** Work order **
Once you reach the line with "How do I perform: Open the Settings page?", copy it and every line after it exactly, up to the end of the data. Omit the pictures.

Records contained in a dataset:
☆ ☆ ☆ ☆ ☆ ☆ ☆
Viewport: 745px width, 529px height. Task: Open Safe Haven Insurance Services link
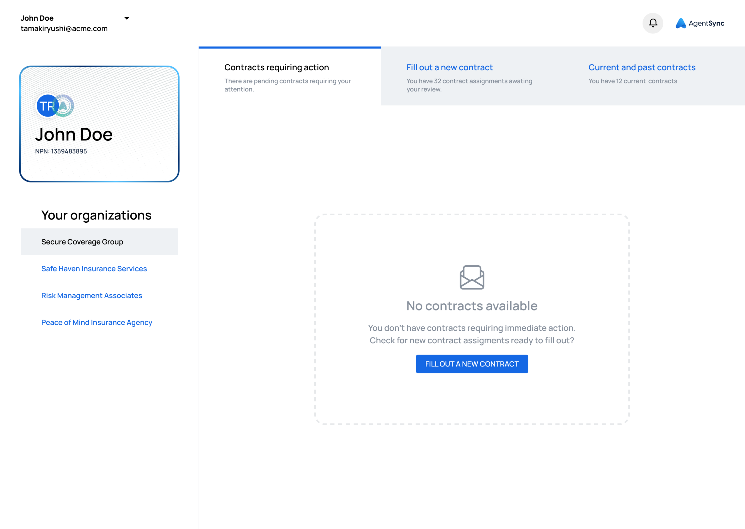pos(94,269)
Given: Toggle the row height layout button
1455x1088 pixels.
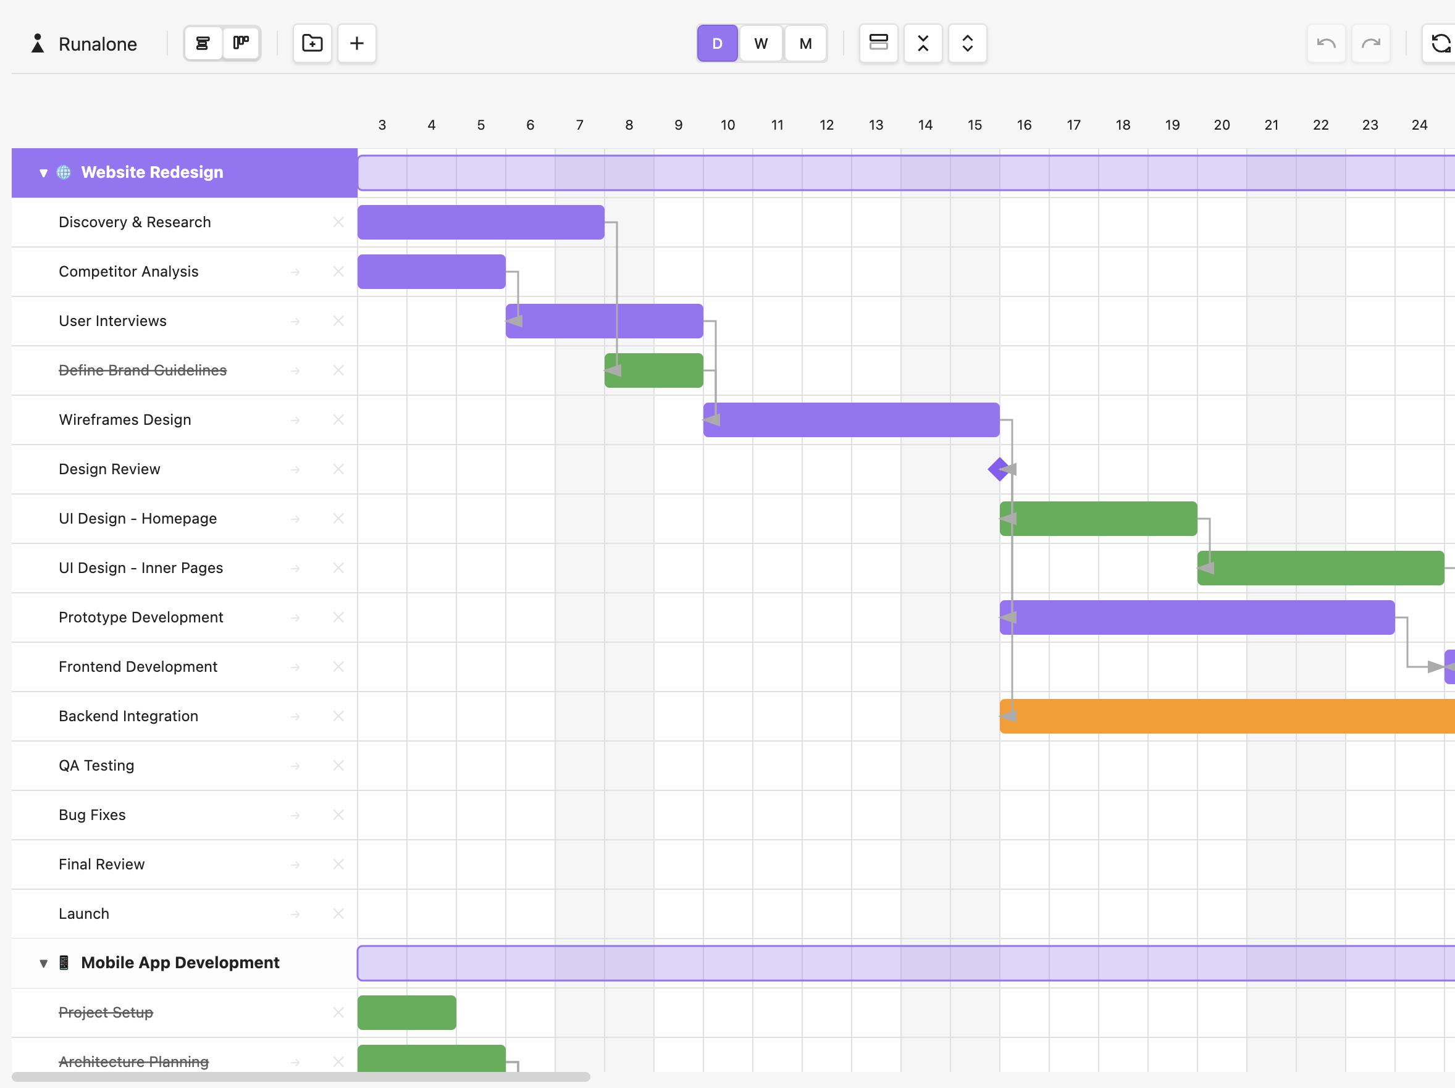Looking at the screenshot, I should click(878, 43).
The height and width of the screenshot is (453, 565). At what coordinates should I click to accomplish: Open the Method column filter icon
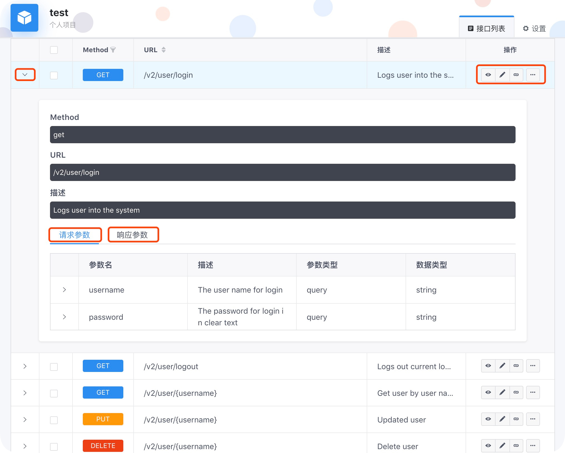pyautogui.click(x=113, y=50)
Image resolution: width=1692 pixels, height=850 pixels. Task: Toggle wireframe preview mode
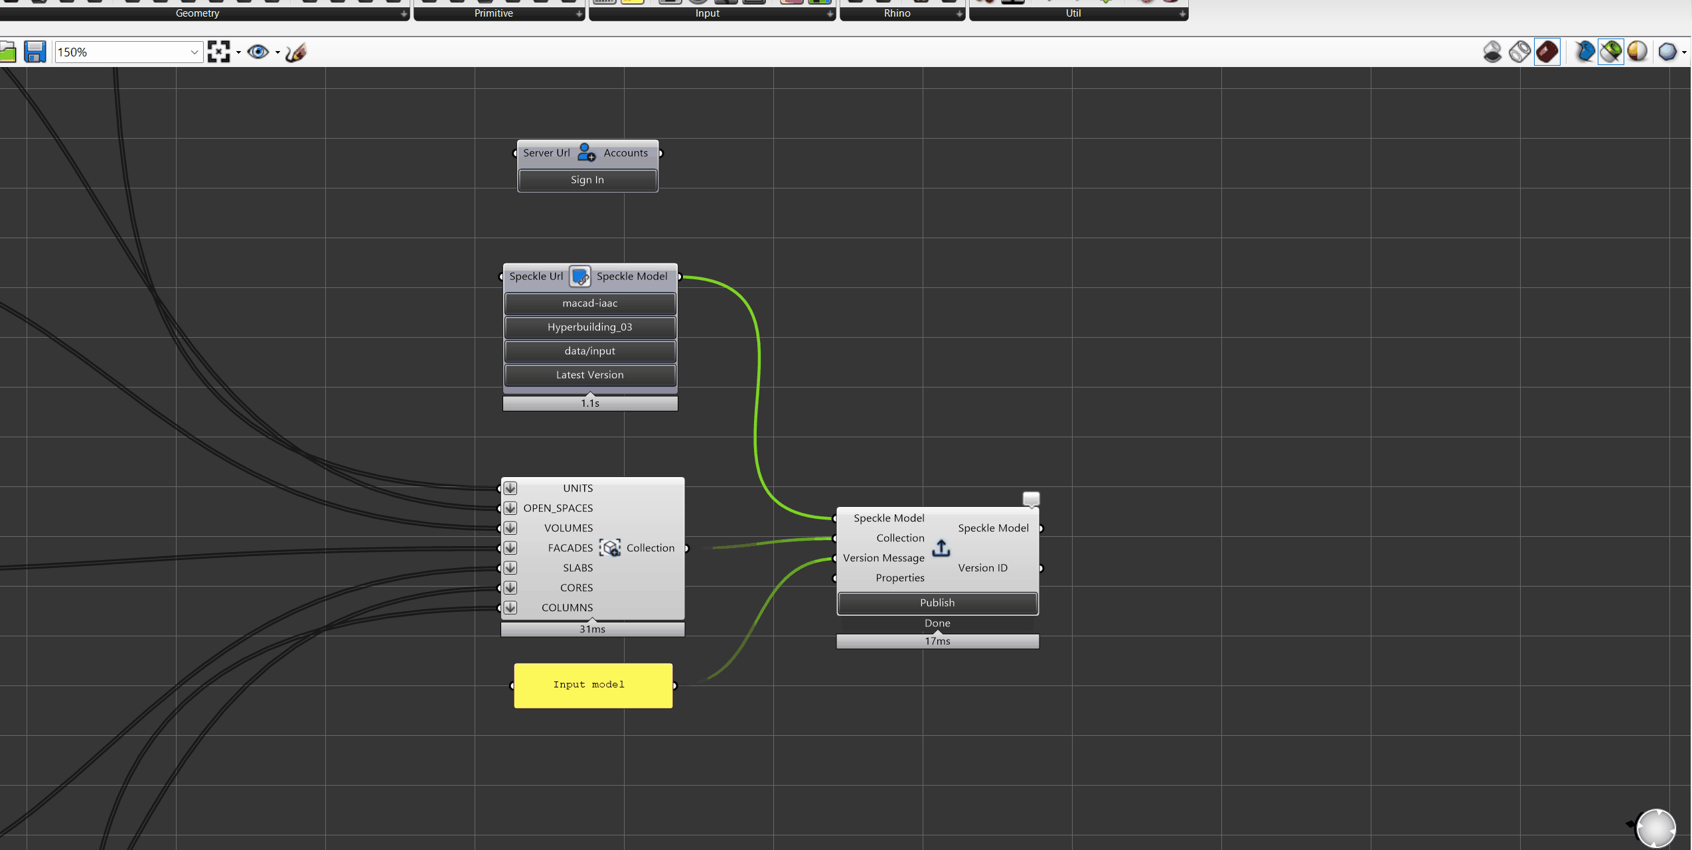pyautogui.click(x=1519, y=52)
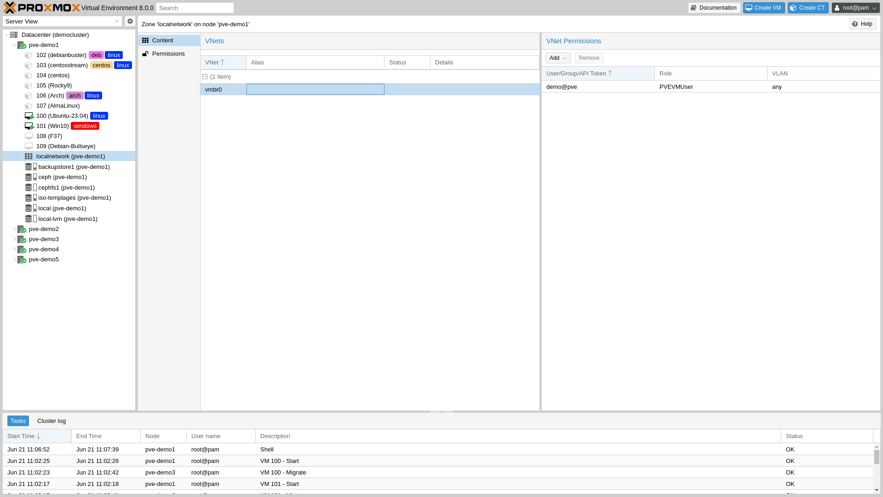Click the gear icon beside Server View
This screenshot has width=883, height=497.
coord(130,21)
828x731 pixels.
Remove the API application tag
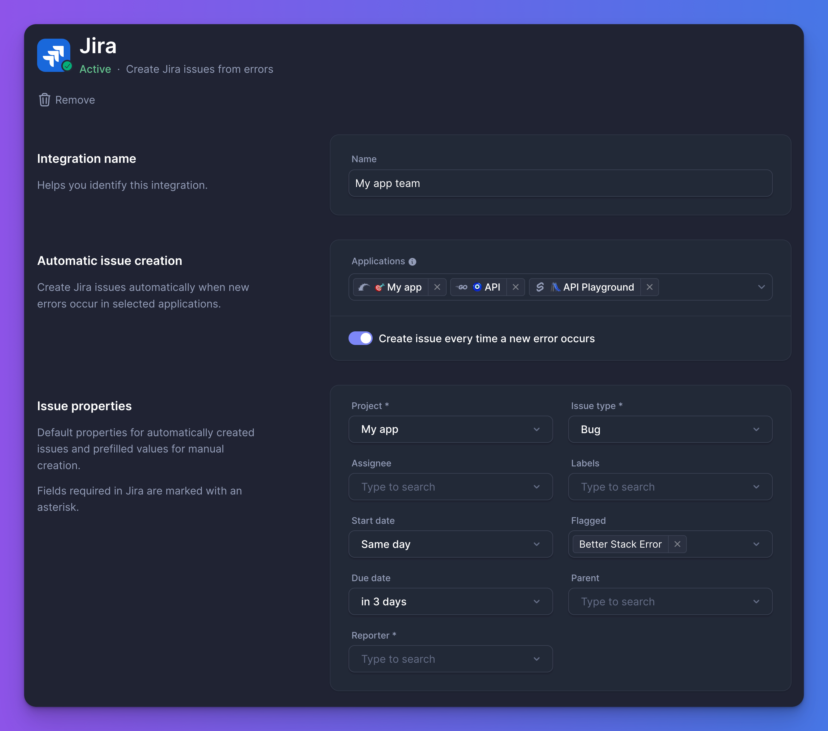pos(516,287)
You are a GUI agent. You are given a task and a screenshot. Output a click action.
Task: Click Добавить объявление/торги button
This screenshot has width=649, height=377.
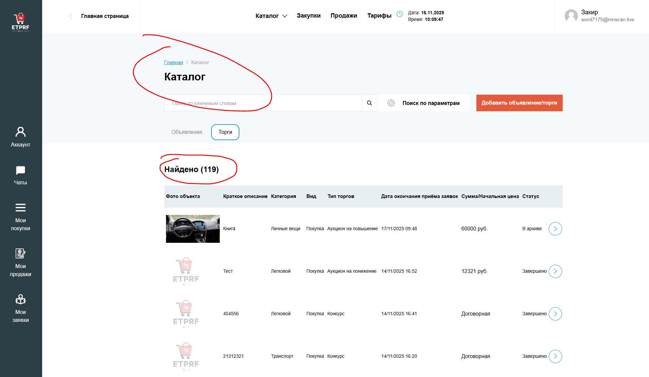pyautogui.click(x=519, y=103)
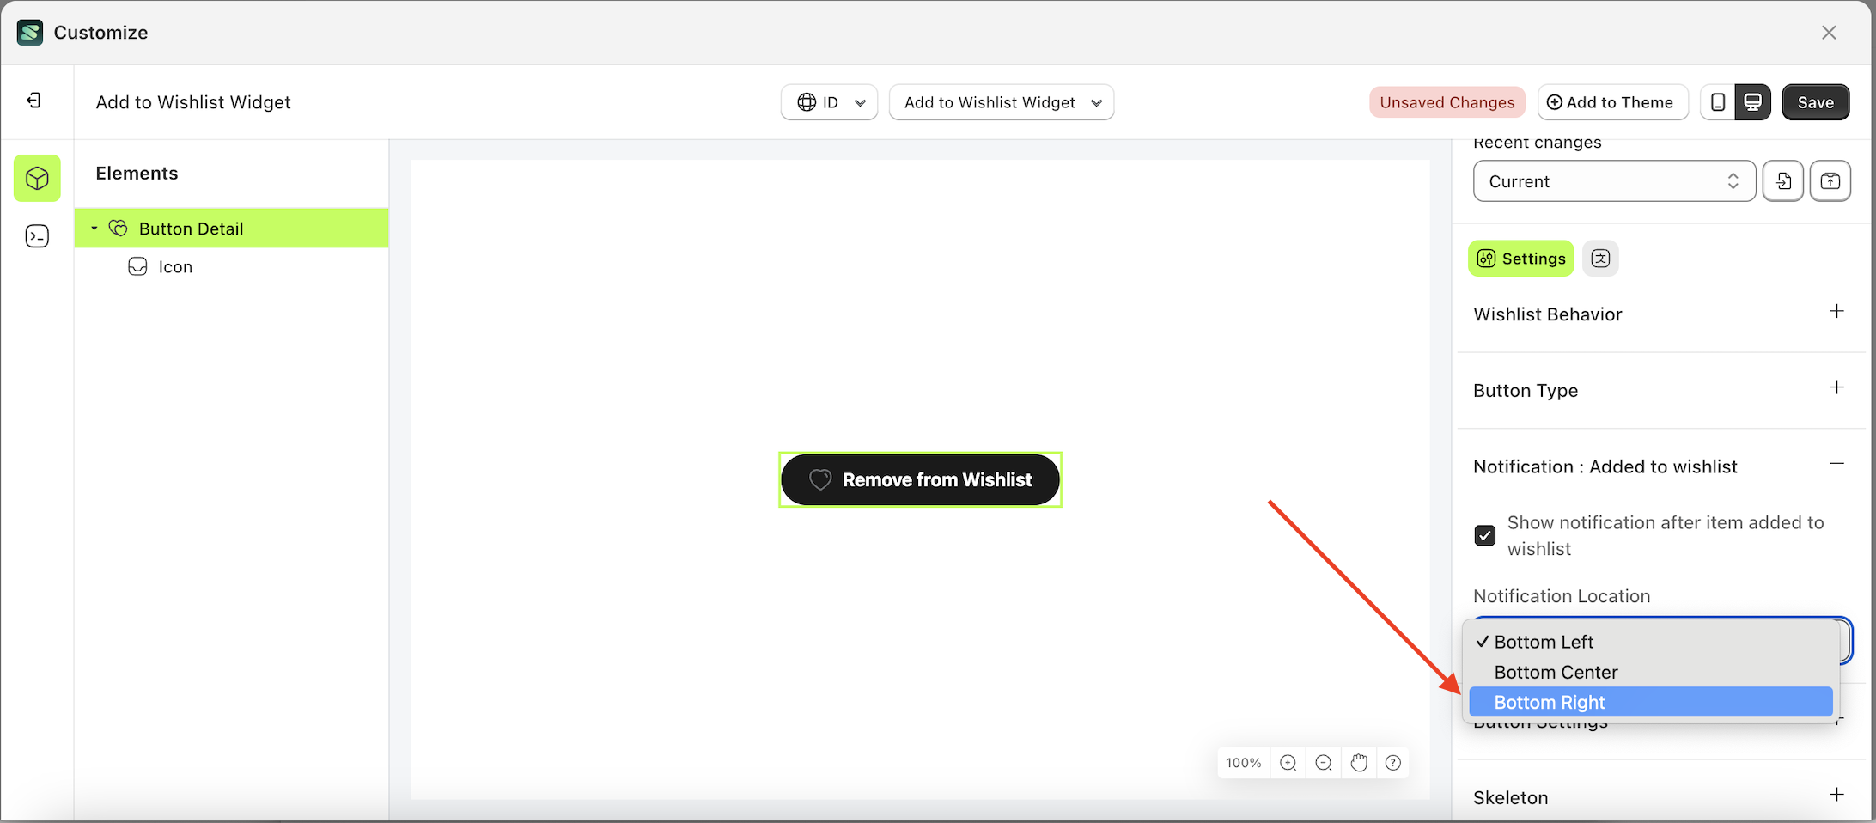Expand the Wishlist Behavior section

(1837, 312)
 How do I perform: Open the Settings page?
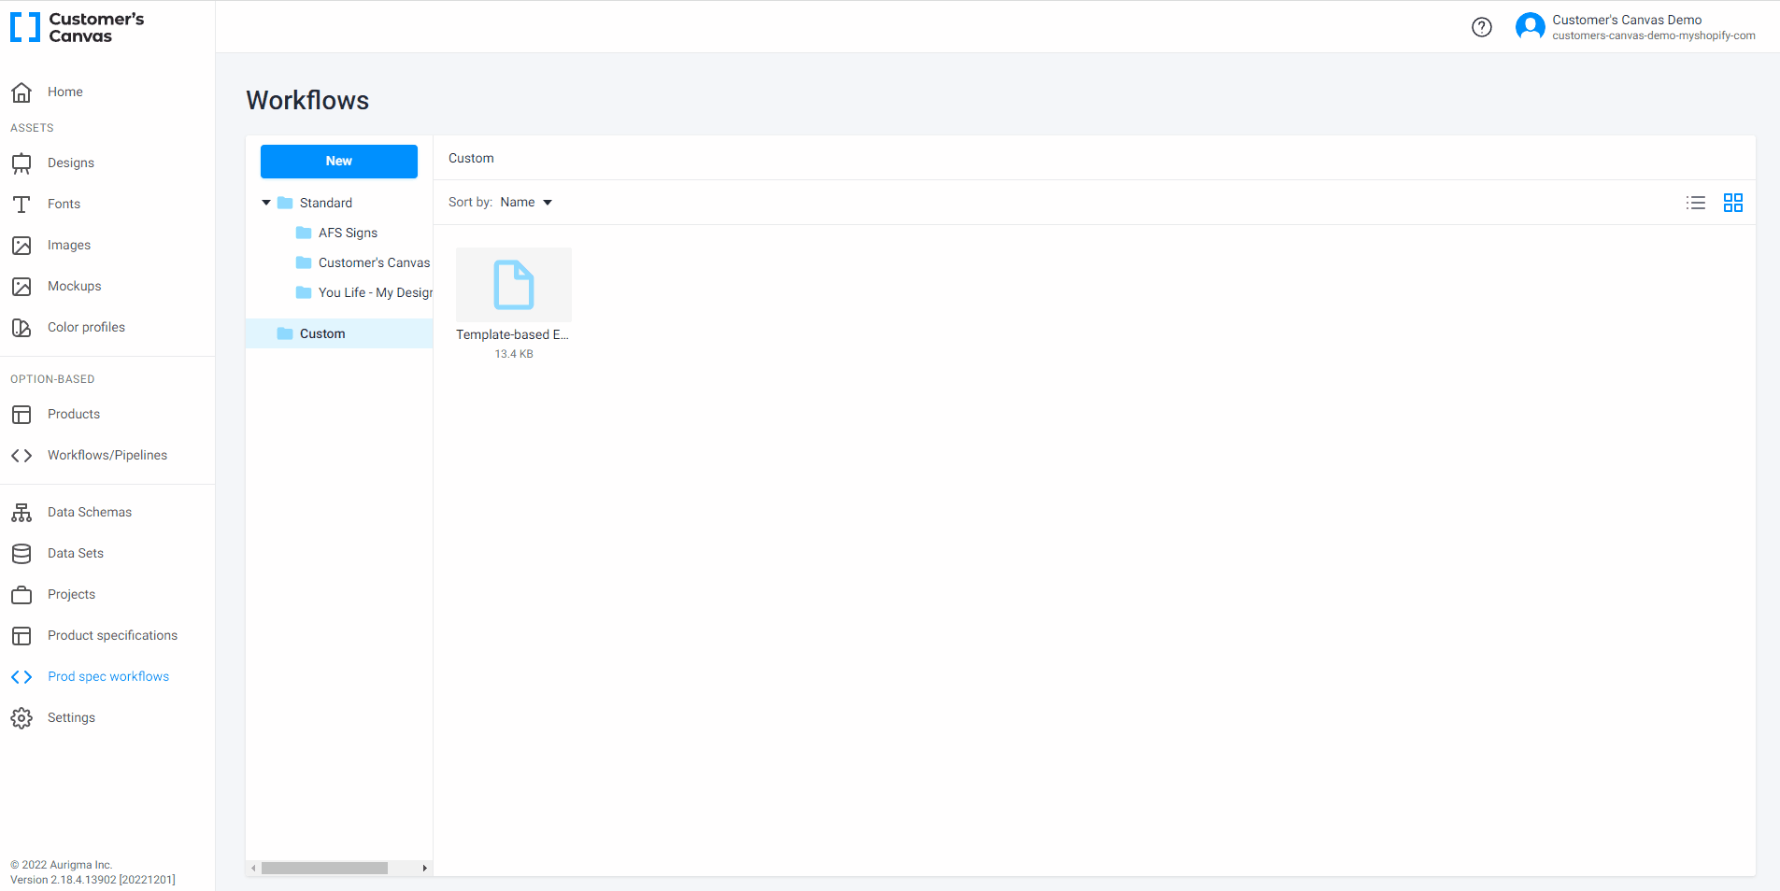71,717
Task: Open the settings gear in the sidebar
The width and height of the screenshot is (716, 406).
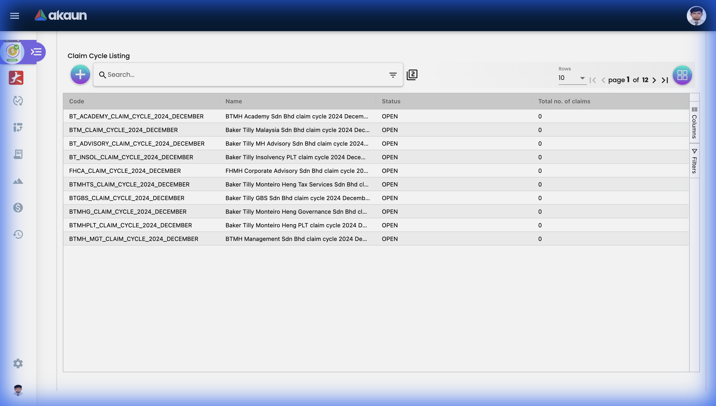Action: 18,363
☆ ☆ ☆ ☆ ☆ ☆ ☆
** The completed task **
 How do I perform: Open the Settings page?
71,717
Task: Open the settings gear in the sidebar
The width and height of the screenshot is (716, 406).
Action: 18,363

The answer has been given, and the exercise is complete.